Aws-cdk: Batch and UserData synths ok but fails deploy with: "Operation failed, ComputeEnvironment went INVALID with error: CLIENT_ERROR - Launch Template UserData is not MIME multipart format"

Created on 25 Feb 2020 · 14Comments · Source: aws/aws-cdk

The context for this issue is well described in the Gitter aws-cdk channel over here, along with the tests performed by @skinny85, @reisingerf and myself:

https://gitter.im/awslabs/aws-cdk?at=5e54579d9aeef6523217b25f

Reproduction Steps

Given the following snippet, as described in the Gitter thread:

const vpc = ec2.Vpc.fromLookup(this, 'Vpc', {
            isDefault: true,
        });

        const batch_instance_role = new iam.Role(this, 'BatchInstanceRole', {
            roleName: 'UmccriseBatchInstanceRole',
            assumedBy: new iam.CompositePrincipal(
                new iam.ServicePrincipal('ec2.amazonaws.com'),
                new iam.ServicePrincipal('ecs.amazonaws.com'),
            ),
            managedPolicies: [
                iam.ManagedPolicy.fromAwsManagedPolicyName('service-role/AmazonEC2RoleforSSM'),
                iam.ManagedPolicy.fromAwsManagedPolicyName('service-role/AmazonEC2ContainerServiceforEC2Role')
            ],
        });
        const spotfleet_role = new iam.Role(this, 'AmazonEC2SpotFleetRole', {
            assumedBy: new iam.ServicePrincipal('spotfleet.amazonaws.com'),
            managedPolicies: [
                iam.ManagedPolicy.fromAwsManagedPolicyName('service-role/AmazonEC2SpotFleetTaggingRole'),
            ],
        });
        const batch_service_role = new iam.Role(this, 'BatchServiceRole', {
            assumedBy: new iam.ServicePrincipal('batch.amazonaws.com'),
            managedPolicies: [
                iam.ManagedPolicy.fromAwsManagedPolicyName('service-role/AWSBatchServiceRole'),
            ],
        });
        const batch_instance_profile = new iam.CfnInstanceProfile(this, 'BatchInstanceProfile', {
            instanceProfileName: 'UmccriseBatchInstanceProfile',
            roles: [batch_instance_role.roleName],
        });

        const launch_template = new ec2.CfnLaunchTemplate(this, 'LaunchTemplate', {
            launchTemplateData: {
                userData: core.Fn.base64(`
                    MIME-Version: 1.0
                    Content-Type: multipart/mixed; boundary="==MYBOUNDARY=="

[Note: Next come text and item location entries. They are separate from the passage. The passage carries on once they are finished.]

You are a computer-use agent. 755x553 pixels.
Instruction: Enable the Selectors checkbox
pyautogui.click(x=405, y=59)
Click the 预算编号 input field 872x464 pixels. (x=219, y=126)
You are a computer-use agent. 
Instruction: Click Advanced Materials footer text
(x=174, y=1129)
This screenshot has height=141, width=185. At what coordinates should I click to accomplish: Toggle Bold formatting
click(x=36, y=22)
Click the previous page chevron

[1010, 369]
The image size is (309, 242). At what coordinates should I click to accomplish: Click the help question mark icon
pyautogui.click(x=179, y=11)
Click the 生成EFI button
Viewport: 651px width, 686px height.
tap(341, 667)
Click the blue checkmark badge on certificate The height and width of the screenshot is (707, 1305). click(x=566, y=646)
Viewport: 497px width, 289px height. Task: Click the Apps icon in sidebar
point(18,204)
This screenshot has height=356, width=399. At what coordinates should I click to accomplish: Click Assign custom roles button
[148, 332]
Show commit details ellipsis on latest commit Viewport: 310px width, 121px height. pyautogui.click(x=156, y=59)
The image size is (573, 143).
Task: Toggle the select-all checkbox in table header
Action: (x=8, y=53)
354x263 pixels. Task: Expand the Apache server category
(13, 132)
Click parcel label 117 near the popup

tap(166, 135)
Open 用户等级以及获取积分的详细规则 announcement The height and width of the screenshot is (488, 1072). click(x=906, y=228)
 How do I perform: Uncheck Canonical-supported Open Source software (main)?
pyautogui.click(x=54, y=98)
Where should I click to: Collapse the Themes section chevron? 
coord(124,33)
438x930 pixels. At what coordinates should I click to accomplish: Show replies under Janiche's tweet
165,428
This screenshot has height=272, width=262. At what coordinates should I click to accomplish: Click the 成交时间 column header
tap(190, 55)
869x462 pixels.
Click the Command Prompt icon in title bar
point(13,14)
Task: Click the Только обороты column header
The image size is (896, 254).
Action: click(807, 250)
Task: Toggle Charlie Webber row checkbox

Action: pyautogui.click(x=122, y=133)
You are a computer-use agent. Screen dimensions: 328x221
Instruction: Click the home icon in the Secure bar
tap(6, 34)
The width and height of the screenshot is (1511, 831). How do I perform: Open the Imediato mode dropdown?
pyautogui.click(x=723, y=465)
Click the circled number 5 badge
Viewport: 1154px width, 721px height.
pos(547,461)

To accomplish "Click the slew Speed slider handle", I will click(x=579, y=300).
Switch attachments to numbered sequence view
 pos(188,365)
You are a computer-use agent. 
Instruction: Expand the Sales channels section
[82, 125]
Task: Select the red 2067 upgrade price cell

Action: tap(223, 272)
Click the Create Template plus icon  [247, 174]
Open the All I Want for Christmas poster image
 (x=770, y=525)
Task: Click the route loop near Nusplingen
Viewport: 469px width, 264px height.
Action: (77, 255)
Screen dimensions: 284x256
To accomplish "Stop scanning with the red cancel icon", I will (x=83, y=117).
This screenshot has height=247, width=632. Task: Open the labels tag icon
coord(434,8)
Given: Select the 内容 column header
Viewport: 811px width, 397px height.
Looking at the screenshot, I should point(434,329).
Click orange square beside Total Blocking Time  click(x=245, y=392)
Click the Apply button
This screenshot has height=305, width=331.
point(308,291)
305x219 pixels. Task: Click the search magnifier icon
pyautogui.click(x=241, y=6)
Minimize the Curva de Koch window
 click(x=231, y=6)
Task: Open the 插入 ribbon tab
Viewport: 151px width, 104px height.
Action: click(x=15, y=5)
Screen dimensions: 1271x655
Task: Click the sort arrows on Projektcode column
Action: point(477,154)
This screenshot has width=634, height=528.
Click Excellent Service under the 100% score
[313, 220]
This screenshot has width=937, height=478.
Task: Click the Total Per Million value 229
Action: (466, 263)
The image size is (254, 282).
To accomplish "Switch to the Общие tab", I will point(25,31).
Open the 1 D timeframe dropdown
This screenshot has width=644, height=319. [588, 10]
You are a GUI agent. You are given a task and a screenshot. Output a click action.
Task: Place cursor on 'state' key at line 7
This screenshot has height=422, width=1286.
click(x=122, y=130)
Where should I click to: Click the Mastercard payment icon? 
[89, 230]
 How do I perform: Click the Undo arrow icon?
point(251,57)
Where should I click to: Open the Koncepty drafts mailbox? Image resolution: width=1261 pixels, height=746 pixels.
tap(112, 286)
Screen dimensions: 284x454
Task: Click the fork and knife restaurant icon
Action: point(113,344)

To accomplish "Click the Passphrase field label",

                    --==MYBOUNDARY==
                    Content-Type: text/x-shellscript; charset="us-ascii"

                    #!/bin/bash          
                    echo Hello

                    --==MYBOUNDARY==--
                `),
            },
            launchTemplateName: 'UmccriseBatchComputeLaunchTemplate',
        });
        new batch.CfnComputeEnvironment(this, 'UmccriseBatchComputeEnv', {
            type: 'MANAGED',
            serviceRole: batch_service_role.roleArn,
            computeResources: {
                type: 'SPOT',
                maxvCpus: 128,
                minvCpus: 0,
                desiredvCpus: 0,
                imageId: 'ami-05c621ca32de56e7a',
                launchTemplate: {
                    launchTemplateId: launch_template.ref,
                    version: launch_template.attrLatestVersionNumber,
                },
                spotIamFleetRole: spotfleet_role.roleArn,
                instanceRole: batch_instance_profile.instanceProfileName!,
                instanceTypes: ['optimal'],
                subnets: [vpc.publicSubnets[0].subnetId],
                securityGroupIds: ['sg-0a5cf974'],
                tags: { 'Creator': 'Batch' },
            }
        });

For more context, there's this other working example too:

https://github.com/awslabs/aws-batch-helpers/issues/5#issue-425133706

Error Log

This:

Operation failed, ComputeEnvironment went INVALID with error: CLIENT_ERROR - Launch Template UserData is not MIME multipart format

Coupled with the deploy time error (in Python, ask @skinny85 for the TypeScript counterpart):

 6/10 | 10:01:20 AM | UPDATE_FAILED        | AWS::Batch::ComputeEnvironment        | UmccriseBatchComputeEnv Operation failed, ComputeEnvironment went INVALID with error: CLIENT_ERROR - Launch Template UserData is not MIME multipart format
        /Users/romanvg/.miniconda3/envs/cdk/lib/python3.7/site-packages/jsii/_embedded/jsii/jsii-runtime.js:7838:49
        \_ Kernel._wrapSandboxCode (/Users/romanvg/.miniconda3/envs/cdk/lib/python3.7/site-packages/jsii/_embedded/jsii/jsii-runtime.js:8298:20)
        \_ Kernel._create (/Users/romanvg/.miniconda3/envs/cdk/lib/python3.7/site-packages/jsii/_embedded/jsii/jsii-runtime.js:7838:26)
        \_ Kernel.create (/Users/romanvg/.miniconda3/envs/cdk/lib/python3.7/site-packages/jsii/_embedded/jsii/jsii-runtime.js:7585:21)
        \_ KernelHost.processRequest (/Users/romanvg/.miniconda3/envs/cdk/lib/python3.7/site-packages/jsii/_embedded/jsii/jsii-runtime.js:7372:28)
        \_ KernelHost.run (/Users/romanvg/.miniconda3/envs/cdk/lib/python3.7/site-packages/jsii/_embedded/jsii/jsii-runtime.js:7312:14)
        \_ Immediate._onImmediate (/Users/romanvg/.miniconda3/envs/cdk/lib/python3.7/site-packages/jsii/_embedded/jsii/jsii-runtime.js:7315:37)
        \_ processImmediate (internal/timers.js:456:21)

Environment

CLI Version : 1.25.0 (build 5ced526)
Framework Version: 1.25.0 (build 5ced526)
OS : MacOS Catalina 10.15.3
Language : Python and Typescript

This is :bug: Bug Report

@aws-cdaws-batch bug response-requested

Source

brainstorm

Most helpful comment

After much playing around I've managed to see a workaround for a python deployment.
Reading in the user data from a file is better than using a multi-line string.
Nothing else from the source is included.